Publish-quantum Cryptography for the Go Ecosystem

filippo.io/mlkem768 is a pure-Go implementation of ML-KEM-768 optimized for correctness and readability. ML-KEM (previously often known as Kyber, renamed as a result of we are able to’t have good issues) is a post-quantum key trade mechanism within the technique of being standardized by NIST and adopted by many of the business.
The bundle quantities to ~500 lines of code, plus 200 traces of feedback, and 650 traces of exams. It has no dependencies apart from golang.org/x/crypto/sha3. It’s meant for upstreaming into the Go commonplace library (initially as an internal-only bundle utilized in an opt-in crypto/tls experiment) and was designed to offer excessive safety assurance by means of ease of evaluate, simplicity, and thorough testing.
I livecoded a part of its growth on Twitch, and you’ll watch the replay on YouTube.
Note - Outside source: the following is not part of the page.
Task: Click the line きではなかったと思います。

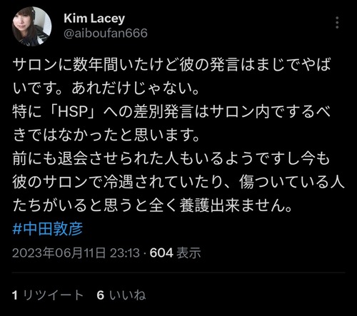Action: coord(106,135)
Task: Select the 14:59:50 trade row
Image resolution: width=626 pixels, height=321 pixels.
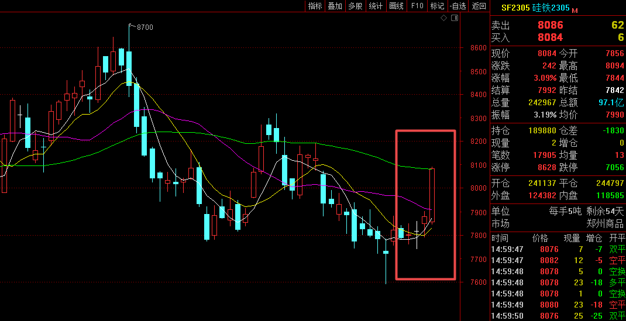Action: click(556, 316)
In contrast to most different implementations, this code was not ported from the reference pq-crystals library, however written from scratch not having ever carefully learn different codebases. This was an intentional train in spec validation, to indicate it’s potential to provide an interoperable implementation from the specification alone.
The FIPS 203 document turned out to be a superb implementation information, with detailed pseudo-code, exhaustive definitions, and constant kind info. (That is one thing I wish to ask of any giant specification doc: outline your varieties and use them and denote them!) To make the code each simpler to evaluate and higher as a studying useful resource, perform and variable names, and even operation ordering, are fastidiously picked to reflect the FIPS specification.
The specification truly requires pretty restricted math background, however to facilitate the work of implementers, I wrote up Enough Polynomials and Linear Algebra to Implement Kyber.
Past that, the one elements left as an train to the reader have been
- implementing arithmetic modulo the prime 3329;
- concretely implementing the compress and decompress features mapping values [0, 3329) to and from [0, 2ᵈ); and
- ensuring constant time operations.
Modulo arithmetic was reasonably easy, as we all collectively learned a lot about finite field arithmetic through years of RSA and elliptic curve implementations. The small prime actually makes the task feel unnaturally simple.
Compression and decompression turned out to be the most difficult part of the project. The specification defines them in abstract terms as fractions and rounding rules—“just” compute (2ᵈ/q)·x or (q/2ᵈ)·y and round to the closest integer—but in practice we need to implement them with constant time arithmetic and bitwise operations! In my public comments I pointed out that having each implementation figure out a strategy is risky and redundant. I was more correct than I thought: it turned out that the reference implementation and ~every implementation ported from it used a division which depending on compiler optimizations and platform might result in a DIV instruction, which is variable-time even when the divisor is fixed. This package was unaffected, because it used Barrett reduction from the start, like BoringSSL.
You can read the rest of my formal public comments on the pqc-forum mailing list.
Readability was a major goal of the implementation, and it was pursued even especially for complex functions like compression and decompression. A readable implementation has two purposes: first, it allows effective review, both during the code review process and later by interested researchers, improving security; second, it serves as an educational resource for the next generation of maintainers and cryptography engineers (or curious nerds). Reading the Go cryptography standard library is how I got started on the path that led me here, so it is especially important to me to preserve and improve it as a learning resource. It’s obviously subjective, but I believe this to be the most understandable public ML-KEM/Kyber implementation. Compare for example our compression/decompression functions with the reference implementation.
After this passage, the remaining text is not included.